Exercise input:
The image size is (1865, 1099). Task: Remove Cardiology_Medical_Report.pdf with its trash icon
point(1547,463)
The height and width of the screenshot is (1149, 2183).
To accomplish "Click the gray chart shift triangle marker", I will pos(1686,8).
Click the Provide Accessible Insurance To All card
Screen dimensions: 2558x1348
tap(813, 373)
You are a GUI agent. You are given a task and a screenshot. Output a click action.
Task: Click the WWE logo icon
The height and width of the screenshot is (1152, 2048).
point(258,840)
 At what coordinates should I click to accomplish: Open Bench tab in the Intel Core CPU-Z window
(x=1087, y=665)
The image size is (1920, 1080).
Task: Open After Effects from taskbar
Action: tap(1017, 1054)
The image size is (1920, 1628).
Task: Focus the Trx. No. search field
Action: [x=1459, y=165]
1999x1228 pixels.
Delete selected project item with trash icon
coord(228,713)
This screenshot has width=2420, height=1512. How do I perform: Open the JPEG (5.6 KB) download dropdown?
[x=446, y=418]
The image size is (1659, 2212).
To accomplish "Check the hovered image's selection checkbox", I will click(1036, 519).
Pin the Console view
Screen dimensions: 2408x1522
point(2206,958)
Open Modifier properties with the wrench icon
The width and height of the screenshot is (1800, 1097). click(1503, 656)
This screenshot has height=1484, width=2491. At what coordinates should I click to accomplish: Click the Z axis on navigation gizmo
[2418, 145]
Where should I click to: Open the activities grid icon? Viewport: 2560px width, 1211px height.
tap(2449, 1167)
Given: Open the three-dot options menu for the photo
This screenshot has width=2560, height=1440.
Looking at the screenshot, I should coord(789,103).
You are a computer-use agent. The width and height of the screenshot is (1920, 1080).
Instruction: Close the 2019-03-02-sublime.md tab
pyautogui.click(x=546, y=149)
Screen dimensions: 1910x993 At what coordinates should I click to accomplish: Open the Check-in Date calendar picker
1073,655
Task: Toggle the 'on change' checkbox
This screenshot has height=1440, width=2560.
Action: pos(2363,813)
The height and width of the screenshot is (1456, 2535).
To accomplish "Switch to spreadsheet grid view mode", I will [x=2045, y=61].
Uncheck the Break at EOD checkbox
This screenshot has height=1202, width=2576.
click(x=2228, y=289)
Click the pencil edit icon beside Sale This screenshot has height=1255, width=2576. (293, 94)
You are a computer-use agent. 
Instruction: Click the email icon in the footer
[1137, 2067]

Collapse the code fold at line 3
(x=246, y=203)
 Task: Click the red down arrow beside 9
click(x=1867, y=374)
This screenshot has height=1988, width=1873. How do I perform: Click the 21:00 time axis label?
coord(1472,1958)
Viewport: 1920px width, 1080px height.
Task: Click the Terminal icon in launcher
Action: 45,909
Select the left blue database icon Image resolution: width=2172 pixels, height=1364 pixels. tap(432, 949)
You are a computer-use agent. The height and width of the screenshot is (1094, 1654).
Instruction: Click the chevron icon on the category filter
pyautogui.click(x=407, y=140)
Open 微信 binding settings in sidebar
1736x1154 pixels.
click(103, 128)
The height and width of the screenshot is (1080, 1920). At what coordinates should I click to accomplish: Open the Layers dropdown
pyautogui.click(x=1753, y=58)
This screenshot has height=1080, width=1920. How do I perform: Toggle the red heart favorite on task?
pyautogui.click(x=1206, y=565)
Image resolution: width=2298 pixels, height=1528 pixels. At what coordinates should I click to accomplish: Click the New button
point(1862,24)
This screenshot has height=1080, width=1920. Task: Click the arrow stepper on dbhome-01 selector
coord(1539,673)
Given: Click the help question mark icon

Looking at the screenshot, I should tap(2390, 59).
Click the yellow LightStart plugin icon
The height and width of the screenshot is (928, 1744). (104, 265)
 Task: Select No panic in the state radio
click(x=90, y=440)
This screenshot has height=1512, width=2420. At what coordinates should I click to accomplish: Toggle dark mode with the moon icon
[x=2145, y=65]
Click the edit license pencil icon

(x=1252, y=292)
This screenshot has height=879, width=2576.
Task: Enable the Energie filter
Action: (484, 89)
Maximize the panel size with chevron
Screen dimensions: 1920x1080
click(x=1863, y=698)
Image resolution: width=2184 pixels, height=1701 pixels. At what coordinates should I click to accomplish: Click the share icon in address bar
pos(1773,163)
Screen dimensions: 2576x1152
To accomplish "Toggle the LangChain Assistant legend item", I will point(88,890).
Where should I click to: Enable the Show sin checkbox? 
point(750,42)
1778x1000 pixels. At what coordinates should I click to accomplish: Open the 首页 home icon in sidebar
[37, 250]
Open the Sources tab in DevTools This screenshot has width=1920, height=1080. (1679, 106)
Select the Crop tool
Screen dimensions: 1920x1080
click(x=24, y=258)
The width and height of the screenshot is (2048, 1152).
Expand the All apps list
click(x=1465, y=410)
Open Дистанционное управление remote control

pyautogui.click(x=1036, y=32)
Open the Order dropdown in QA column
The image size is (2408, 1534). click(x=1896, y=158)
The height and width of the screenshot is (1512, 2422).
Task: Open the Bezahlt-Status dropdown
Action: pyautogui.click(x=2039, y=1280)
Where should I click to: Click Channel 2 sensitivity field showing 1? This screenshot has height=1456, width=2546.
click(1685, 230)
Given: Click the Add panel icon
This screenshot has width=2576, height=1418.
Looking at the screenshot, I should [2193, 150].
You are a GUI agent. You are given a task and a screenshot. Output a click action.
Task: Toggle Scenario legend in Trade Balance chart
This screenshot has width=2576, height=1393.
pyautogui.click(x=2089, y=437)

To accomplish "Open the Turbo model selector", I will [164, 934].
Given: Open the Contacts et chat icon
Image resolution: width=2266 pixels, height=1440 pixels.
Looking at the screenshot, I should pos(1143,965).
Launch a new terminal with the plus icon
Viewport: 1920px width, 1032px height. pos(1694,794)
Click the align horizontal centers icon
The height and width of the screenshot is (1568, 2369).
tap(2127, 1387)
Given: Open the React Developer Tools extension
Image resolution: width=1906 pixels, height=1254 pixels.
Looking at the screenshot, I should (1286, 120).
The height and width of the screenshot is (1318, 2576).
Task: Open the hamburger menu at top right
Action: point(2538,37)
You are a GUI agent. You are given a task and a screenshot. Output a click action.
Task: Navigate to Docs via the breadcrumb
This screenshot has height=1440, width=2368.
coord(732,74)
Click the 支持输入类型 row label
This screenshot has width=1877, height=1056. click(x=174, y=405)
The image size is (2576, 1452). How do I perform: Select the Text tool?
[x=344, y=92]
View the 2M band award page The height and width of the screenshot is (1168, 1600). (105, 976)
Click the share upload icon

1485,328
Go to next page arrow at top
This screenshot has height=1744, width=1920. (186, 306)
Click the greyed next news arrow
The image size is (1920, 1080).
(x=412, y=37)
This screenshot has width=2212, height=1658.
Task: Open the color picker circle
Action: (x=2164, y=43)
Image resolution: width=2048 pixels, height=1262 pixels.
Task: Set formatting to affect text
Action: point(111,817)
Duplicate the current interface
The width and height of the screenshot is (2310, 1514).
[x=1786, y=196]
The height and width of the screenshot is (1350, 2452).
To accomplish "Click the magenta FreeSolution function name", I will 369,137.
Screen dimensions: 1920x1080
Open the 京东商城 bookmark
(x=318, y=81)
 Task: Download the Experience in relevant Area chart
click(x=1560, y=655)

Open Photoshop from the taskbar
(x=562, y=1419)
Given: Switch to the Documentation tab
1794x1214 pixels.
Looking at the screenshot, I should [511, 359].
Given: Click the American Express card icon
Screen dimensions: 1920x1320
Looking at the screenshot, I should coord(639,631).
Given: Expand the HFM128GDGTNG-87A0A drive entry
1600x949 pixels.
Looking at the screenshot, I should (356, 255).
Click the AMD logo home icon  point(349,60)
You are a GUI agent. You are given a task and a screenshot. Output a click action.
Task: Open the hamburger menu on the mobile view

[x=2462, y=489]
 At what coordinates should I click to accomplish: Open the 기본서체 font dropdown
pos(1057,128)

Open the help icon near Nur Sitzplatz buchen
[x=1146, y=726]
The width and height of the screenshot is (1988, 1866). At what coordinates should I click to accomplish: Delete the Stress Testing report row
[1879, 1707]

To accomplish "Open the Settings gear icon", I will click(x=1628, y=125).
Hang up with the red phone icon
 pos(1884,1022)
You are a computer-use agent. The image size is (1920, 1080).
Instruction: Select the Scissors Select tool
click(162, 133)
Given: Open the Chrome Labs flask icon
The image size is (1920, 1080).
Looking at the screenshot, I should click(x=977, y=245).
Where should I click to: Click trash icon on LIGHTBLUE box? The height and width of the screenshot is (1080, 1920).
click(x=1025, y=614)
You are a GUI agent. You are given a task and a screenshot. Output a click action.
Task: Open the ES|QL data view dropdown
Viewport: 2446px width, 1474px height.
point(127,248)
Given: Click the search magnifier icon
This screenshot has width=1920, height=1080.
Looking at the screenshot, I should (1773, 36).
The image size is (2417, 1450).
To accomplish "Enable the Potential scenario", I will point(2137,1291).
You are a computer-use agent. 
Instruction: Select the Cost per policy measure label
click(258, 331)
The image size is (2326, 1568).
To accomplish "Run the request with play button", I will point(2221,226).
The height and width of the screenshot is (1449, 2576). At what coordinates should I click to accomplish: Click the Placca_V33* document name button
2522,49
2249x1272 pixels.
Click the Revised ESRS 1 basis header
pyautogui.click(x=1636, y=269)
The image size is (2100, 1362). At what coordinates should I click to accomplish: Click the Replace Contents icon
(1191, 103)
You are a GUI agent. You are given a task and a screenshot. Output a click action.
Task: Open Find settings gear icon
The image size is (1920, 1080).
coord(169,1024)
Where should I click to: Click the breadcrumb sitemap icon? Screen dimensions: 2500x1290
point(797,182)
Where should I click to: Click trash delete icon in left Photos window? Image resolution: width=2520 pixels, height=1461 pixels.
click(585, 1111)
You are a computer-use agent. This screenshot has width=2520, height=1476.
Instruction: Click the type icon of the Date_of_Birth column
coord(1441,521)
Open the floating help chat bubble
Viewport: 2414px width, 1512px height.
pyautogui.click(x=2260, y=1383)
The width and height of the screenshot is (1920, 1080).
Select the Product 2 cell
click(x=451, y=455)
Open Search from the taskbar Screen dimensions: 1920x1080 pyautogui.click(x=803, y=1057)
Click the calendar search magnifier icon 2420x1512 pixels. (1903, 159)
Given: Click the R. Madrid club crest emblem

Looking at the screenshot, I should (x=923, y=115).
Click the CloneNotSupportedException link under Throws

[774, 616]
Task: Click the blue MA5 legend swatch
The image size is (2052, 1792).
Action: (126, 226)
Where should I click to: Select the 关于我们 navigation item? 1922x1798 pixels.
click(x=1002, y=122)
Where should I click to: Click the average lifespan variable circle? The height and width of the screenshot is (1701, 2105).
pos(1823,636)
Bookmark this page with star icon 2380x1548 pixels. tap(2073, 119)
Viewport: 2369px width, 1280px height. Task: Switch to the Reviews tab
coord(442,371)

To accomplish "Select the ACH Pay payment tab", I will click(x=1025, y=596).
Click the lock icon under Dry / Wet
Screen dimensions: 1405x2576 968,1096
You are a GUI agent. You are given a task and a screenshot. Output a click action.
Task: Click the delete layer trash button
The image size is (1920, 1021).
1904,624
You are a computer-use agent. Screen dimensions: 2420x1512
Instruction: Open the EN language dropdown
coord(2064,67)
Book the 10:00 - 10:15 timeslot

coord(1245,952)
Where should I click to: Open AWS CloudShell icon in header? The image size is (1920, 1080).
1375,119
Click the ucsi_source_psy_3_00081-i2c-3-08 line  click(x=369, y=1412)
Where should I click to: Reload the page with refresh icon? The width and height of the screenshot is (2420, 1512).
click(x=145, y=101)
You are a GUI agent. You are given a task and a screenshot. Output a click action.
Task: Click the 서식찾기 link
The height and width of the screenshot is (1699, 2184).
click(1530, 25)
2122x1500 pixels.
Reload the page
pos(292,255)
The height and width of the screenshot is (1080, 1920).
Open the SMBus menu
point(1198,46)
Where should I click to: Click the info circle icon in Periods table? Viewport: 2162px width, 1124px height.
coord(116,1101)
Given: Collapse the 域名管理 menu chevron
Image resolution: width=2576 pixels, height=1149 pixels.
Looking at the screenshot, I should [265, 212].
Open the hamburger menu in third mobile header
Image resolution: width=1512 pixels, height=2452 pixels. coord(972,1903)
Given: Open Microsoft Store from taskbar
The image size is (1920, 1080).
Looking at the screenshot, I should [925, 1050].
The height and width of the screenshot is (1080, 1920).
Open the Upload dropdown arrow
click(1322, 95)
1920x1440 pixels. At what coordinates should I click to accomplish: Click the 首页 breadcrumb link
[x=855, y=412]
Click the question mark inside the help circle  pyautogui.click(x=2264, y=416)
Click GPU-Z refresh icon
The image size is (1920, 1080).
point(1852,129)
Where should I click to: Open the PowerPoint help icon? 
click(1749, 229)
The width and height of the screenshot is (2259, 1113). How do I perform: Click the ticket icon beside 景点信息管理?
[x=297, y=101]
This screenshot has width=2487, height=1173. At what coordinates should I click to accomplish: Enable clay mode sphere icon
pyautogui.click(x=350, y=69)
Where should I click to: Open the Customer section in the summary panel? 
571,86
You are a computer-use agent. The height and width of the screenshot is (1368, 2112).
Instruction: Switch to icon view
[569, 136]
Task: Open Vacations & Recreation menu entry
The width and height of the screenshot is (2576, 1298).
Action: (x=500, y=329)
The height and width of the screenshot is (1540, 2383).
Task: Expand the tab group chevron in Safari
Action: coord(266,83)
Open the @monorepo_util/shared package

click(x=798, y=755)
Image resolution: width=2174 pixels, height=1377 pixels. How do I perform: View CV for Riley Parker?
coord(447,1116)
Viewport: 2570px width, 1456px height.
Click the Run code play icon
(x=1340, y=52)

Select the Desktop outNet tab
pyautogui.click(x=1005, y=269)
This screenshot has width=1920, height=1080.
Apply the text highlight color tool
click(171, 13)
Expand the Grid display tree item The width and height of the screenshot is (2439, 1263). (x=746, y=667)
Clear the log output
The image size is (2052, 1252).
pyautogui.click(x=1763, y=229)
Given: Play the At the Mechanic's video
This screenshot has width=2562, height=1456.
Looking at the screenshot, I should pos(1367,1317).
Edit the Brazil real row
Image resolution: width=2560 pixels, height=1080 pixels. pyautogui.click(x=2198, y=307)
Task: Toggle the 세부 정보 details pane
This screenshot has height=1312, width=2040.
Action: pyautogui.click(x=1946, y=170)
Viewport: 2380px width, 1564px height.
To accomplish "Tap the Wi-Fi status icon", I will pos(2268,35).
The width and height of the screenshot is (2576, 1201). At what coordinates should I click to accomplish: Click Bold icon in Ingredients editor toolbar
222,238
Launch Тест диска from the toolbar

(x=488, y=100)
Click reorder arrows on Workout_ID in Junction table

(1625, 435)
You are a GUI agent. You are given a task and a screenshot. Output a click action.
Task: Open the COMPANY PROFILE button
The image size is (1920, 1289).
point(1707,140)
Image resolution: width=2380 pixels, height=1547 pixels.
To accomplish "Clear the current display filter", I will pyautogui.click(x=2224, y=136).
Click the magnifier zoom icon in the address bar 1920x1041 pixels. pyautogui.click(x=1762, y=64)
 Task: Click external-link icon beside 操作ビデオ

Prompt:
What lines above contain the string "gear"? Copy all of them.

Response for this exercise:
To accomplish "Open the Settings gear icon", I will click(x=1628, y=125).
Task: Open Find settings gear icon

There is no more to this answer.